Becoming More Asynchronous

  • Being Asynchronous is not just a matter of adding callbacks. Here's some questions to solve:
    • How to debug a program that doesn't exhibit synchronous flow of operation? It needs to be easy to navigate from an API Call into the callback in order to set a breakpoint there.
    • How to perform Exception Handling? Callbacks will be executed in arbitrary Threads determined by the Framework. Clients may need to register exception handlers in order to react to exceptions in client code properly.
    • Logging and Tracing. With the logical flow of operation in a component split into multiple separate API Calls / Callbacks, it gets hard to trace overall program execution. An "overall" tracer that takes all requests into account might be needed in addition to trace filtering for individual components or individual requests only.
    • Threading. Should there be specifications what threads are used to call back into application code?
    • State Maintenance, Locking and Deadlock Avoiding.
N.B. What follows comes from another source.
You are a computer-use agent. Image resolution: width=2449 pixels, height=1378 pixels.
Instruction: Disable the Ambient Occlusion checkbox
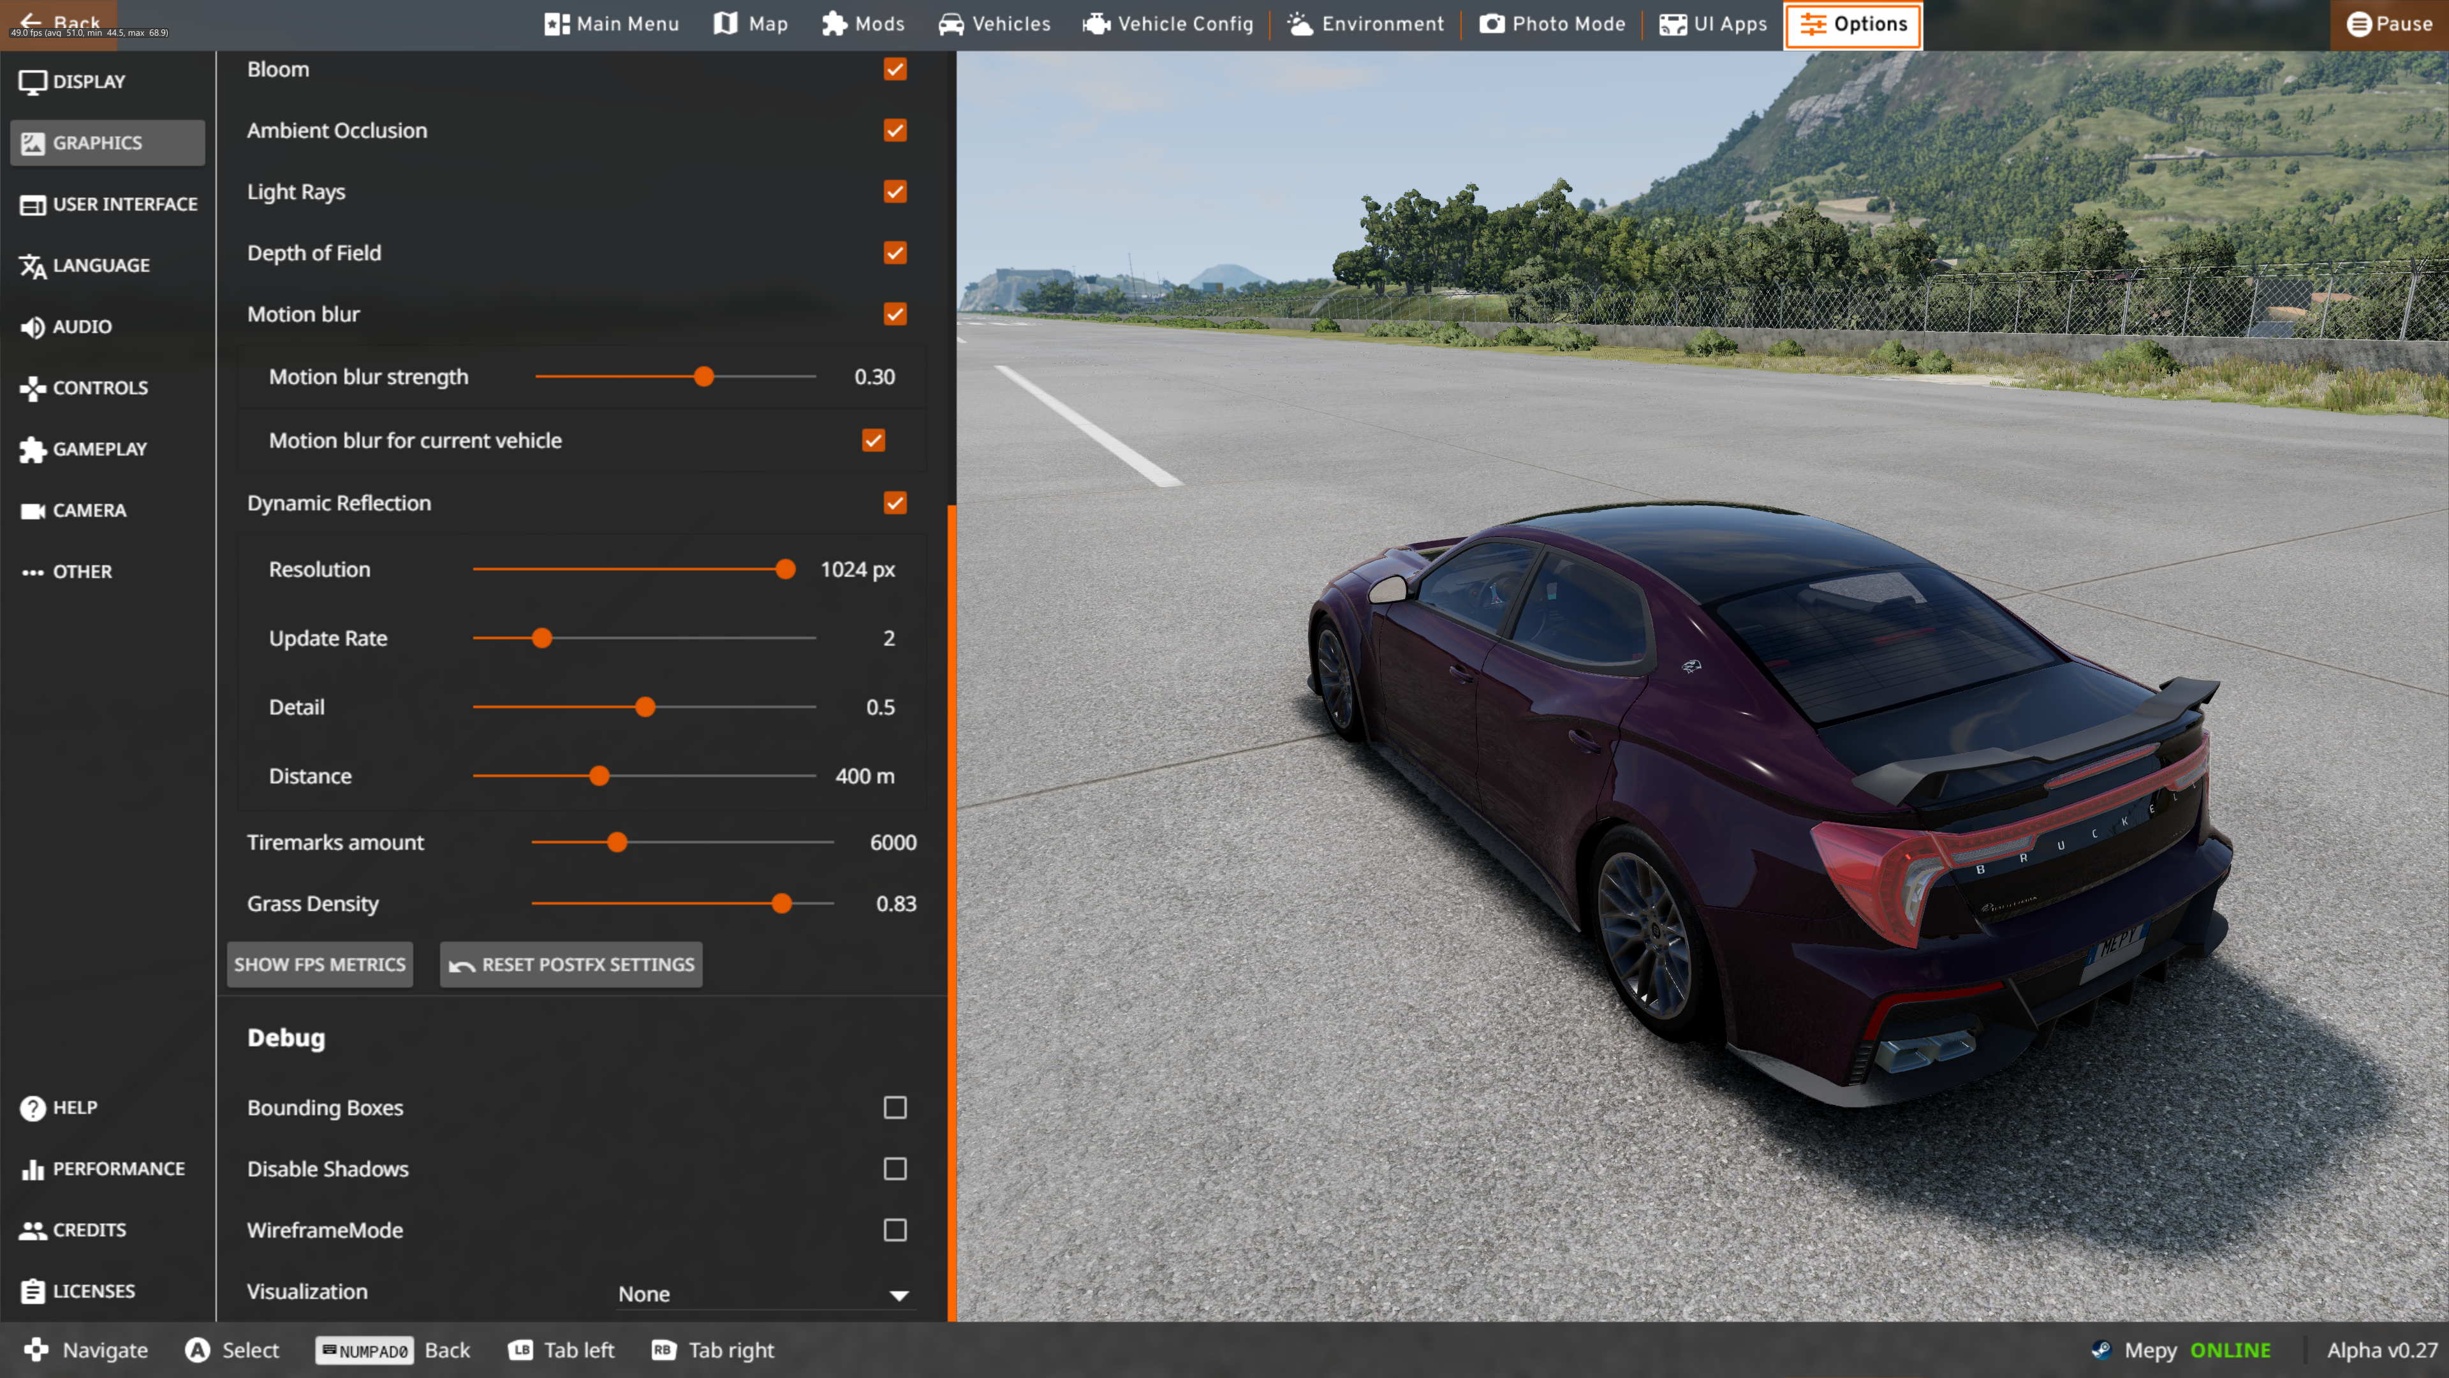(x=895, y=130)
Are clients allowed to maintain state between an API call and its callback? If yes, then this introduces some kind of lock on the component, since the state must not be modified before the callback gets in. In other words, just becoming asynchronous is not a guarantee that locking and deadlocks are no issues. We could enforce a RESTful model without maintaining state, or re-invent scheduling rules in order to avoid the risk of data / state corruption or deadlock.
    • Boilerplate Code. Callbacks typically require code such as the following (the "myself" variable is not actually needed but added here for clarity what the code actually does):
final MyClass myself = this;
theService.invoke(new ICallback() {
   public void done(ICallbackResult result) {
      myself.moveOn(result);
   }
});

Such boilerplate code should be consistent across E4 in order to support tooling at some point (Or will we want some kind of precompiler until we have Java 7 closures)?

Depencency Injection

  • Any patterns on how to actually use it? And when to use it?
  • Any initial code?

Application Model and Commands

  • Will there be a new story for hooking up services, registering commands and reacting to them?